— Start PAGE EXTRACT —
Hedge funds, which can use tools such as derivatives and short-selling to help protect assets and make money when markets are falling, have tended to measure their performance in absolute or real returns, according to speakers at a recent Reuters Hedge Fund Private Equity Summit.

In contrast, traditional fund managers tend to measure performance against benchmarks and against rival funds, though some are beginning to adopt absolute measures of performance.

However, speakers at the conference in London this week said there was investor pressure on hedge funds to look at benchmark measures of performance.

“Hedge funds hate benchmarks. They try to demonstrate that what they’re trying to achieve is alpha, not beta,” said Nicholas Roe, managing director for European equity finance at Citigroup. “(But) investors’ habit is to push towards relative performance. Unfortunately, it’s the way of the world; people love to have something to compare performance with.”

Beta returns track stock or bond market trends, while alpha measures returns regardless of market movements, Reuters reported.

Nils Tuchschmid, head of multi-manager portfolios at Credit Suisse, said it was pension funds — of which US schemes have tended to invest more in hedge funds than UK counterparts — that are applying the pressure.

Hedge fund managers don’t measure performance against benchmarks, he said.

“(But) with pension funds, the natural tendency is to think about benchmarks. They (hedge funds) are starting to compete with classic long-only benchmarks. This is potentially a danger for the industry.”

Last month Patrick Armstrong, a fund manager at Britain’s Insight Investment, told Reuters he was “very worried” by anecdotal evidence that hedge funds were increasingly focusing on relative performance and beta rather than absolute returns.
— End PAGE EXTRACT —
— Start STORED DATA —
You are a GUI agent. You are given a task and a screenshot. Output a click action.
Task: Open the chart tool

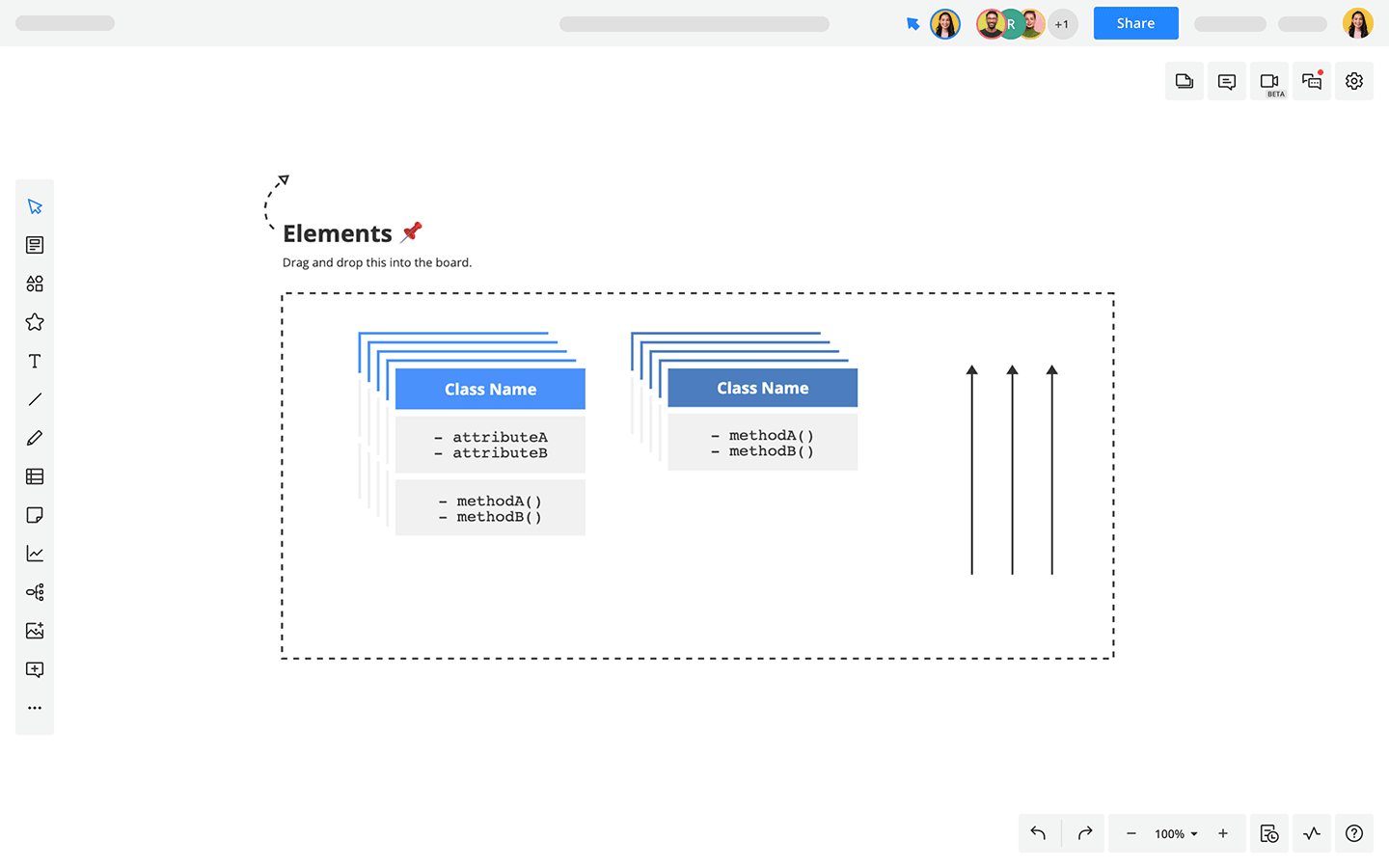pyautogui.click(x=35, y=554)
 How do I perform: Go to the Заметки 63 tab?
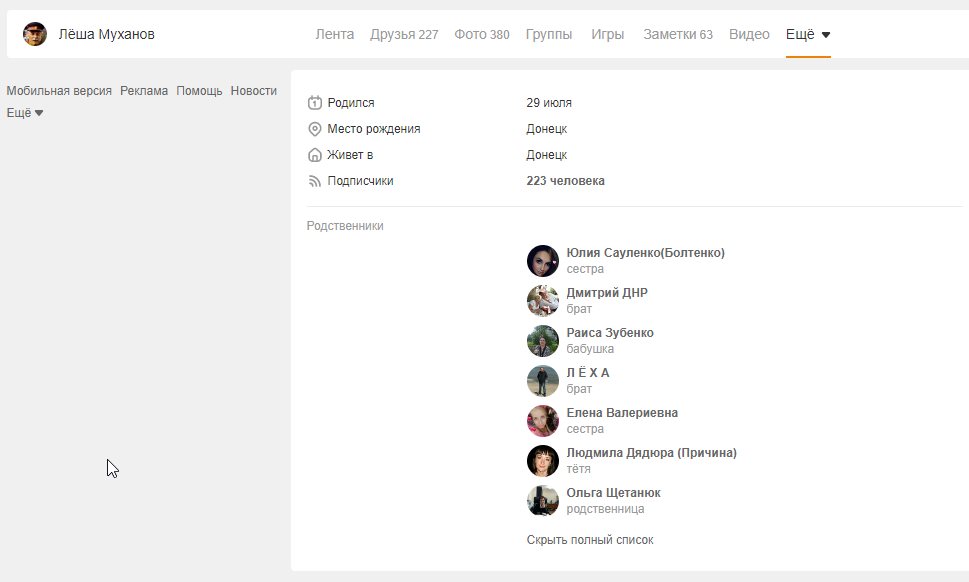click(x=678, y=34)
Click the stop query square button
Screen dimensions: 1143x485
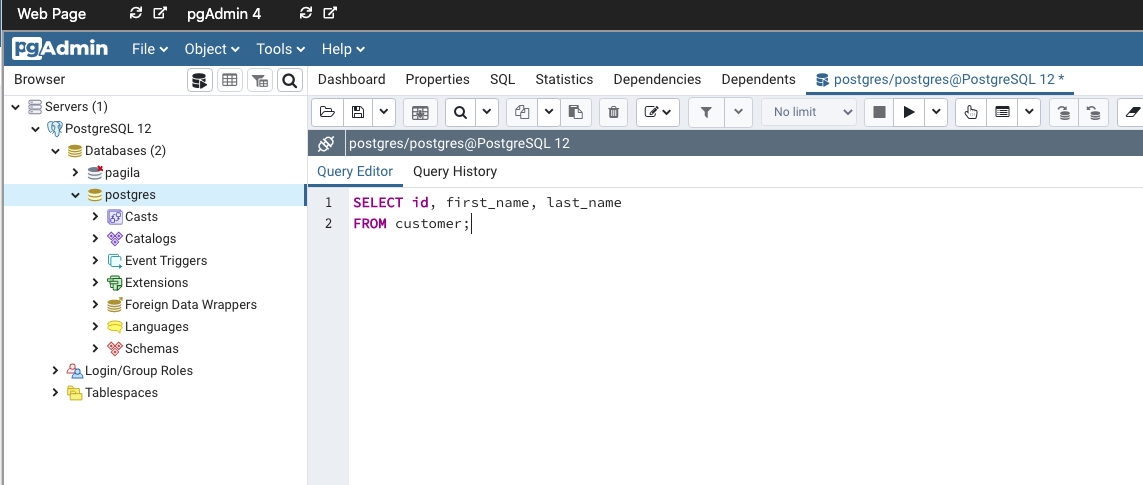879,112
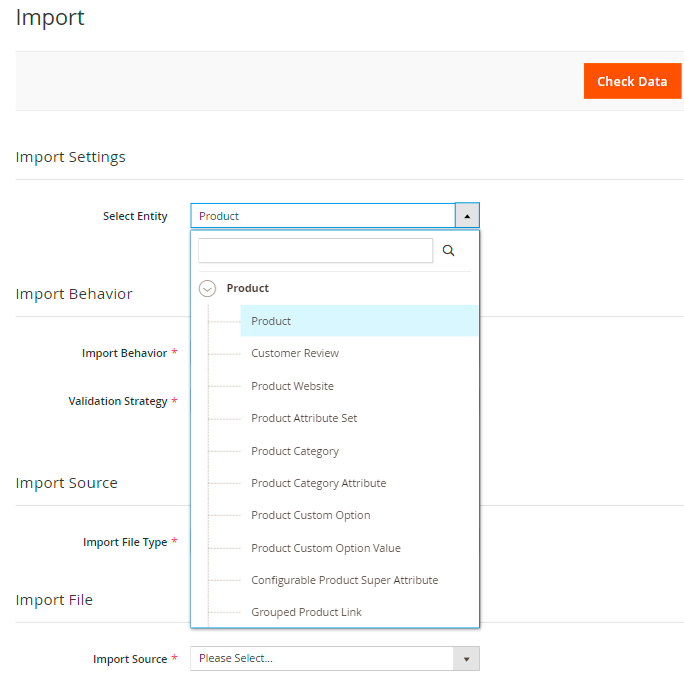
— End STORED DATA —
### EXERCISES TO COMPLETE
a) Answer these questions from the hedge fund article, one line per answer, marked the same way:
(i) What position does Nicholas Roe hold at Citigroup?
(ii) According to Nils Tuchschmid, what kind of investor is applying the pressure toward benchmarks?
(iii) In which city was the conference held?
b) Multiply every coordinate in the answers by 2.45 and round to whole numbers, halves up, then write out the records from the line containing "How do I perform: Go to the Заметки 63 tab?" down through the end of the records, both ends included, with requests and all other text unchanged. Give only those lines, and leave the pictures out.

### RESULTS IN ORDER
a)
(i) Managing director for European equity finance
(ii) Pension funds
(iii) London

b)
 How do I perform: Go to the Заметки 63 tab?
click(x=1661, y=83)
Click the stop query square button
Screen dimensions: 1143x485
2154,274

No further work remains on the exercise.